Even as the Tamil Nadu film industry strike continues, it’s a fairly packed week at the movies.

Romantic drama October, starring Varun Dhawan and Banita Sandhu, and directed by Shoojit Sarkar, is indeed the sort of film that demands patience, but does not fail to reward it in ample measure, says NDTV. It is difficult to miss its uplifting soul. Impressively understated in its genteel exploration of loss and longing, it is exquisitely crafted. The exceptional technical attributes of the film serve to bolster writer Juhi Chaturvedi’s fantastic screenplay and dialogue. The writing banks on the power of subtlety and on the eloquence inherent in silences to convey the thrust of the emotionally charged story.

Sircar steers the deadly serious spiritual quest with an air of briskness and purpose, says Scroll. Purely in terms of craft, October is many notches above the average Hindi film, in which scenes are lined up one after the other like train coaches. There is both rhythm and flow to the scenes, and the observational camera work yields many lovely standalone moments. October’s biggest risk is the casting of box-office magnet Varun Dhawan against type. Dhawan has the look and body language of an impatient young man going someplace, and his boyish charm compensates for his inability to convey an inner life. Dhawan’s dialogue delivery isn’t varied enough to match the character’s brooding nature, but the actor’s sincerity overlaps with his need to be useful.

Silent horror thriller Mercury, directed by Karthik Subbaraj and starring Prabhu Deva, Sananth Reddy and Deepak Paramesh, is intriguing but ultimately doesn’t add up, says Firstpost. The result of an absence of subtitles is that once you have gotten the gist of a moment, you disengage from the characters and events on screen, especially in the first half hour. The young actors are convincing in their communication of joy, fear and camaraderie, but Prabhu Deva’s character is unclear and his rendition is comical at times.

For the Hollywood fans, American science fiction monster film Rampage—directed by Brad Peyton starring Dwayne Johnson, Naomie Harris and Malin Åkerman—comes to India this week. Variety magazine says the movie feels like exactly what it is: a mega-budget studio tentpole reverse-engineered from an 8-bit arcade classic (by no fewer than four screenwriters), designed to eat dollars in much the same way the original game gobbled quarters.
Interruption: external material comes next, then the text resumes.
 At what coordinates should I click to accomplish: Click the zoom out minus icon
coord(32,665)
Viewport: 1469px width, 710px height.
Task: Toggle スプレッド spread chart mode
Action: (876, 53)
Watching it, you can imagine the creative team straining to adequately acknowledge the source material—as digital meanies punch holes in skyscrapers, stomp military vehicles, and snatch helicopters out of the air—but they would have been better off starting from scratch.

Back in its day, the original Rampage felt innovative, says The Verge. The live-action Rampage film certainly embraces the 2018 equivalent: standing safely in a crumbling world, watching all hell break loose, and walking away physically and emotionally unscathed. But it’s harder now than it was then to find new ground to explore. In this case, the filmmakers try to innovate largely by making the movie as toothless and easily digestable as possible. Nothing in the film is real enough to care about past the moment, or serious enough to trouble an audience’s sleep.

In the south, Telugu action comedy Krishnarjuna Yudham directed by Merlapaka Gandhi starring Nani touches the subject of human trafficking, but without making a point, says The Times Of India. You wish Nani would go back to the simple and beautiful stories he is known for. The film morphs from a romantic comedy to a thriller that aims to be intense and taut, but fails.

Several releases this week haven’t inspired any reviews yet. These include Marathi drama Hichyasathi Kay Pan, Punjabi film Golak Bugni Bank Te Batua, Bengali movie Aami Ashbo Phirey and Bengali thriller Kabir.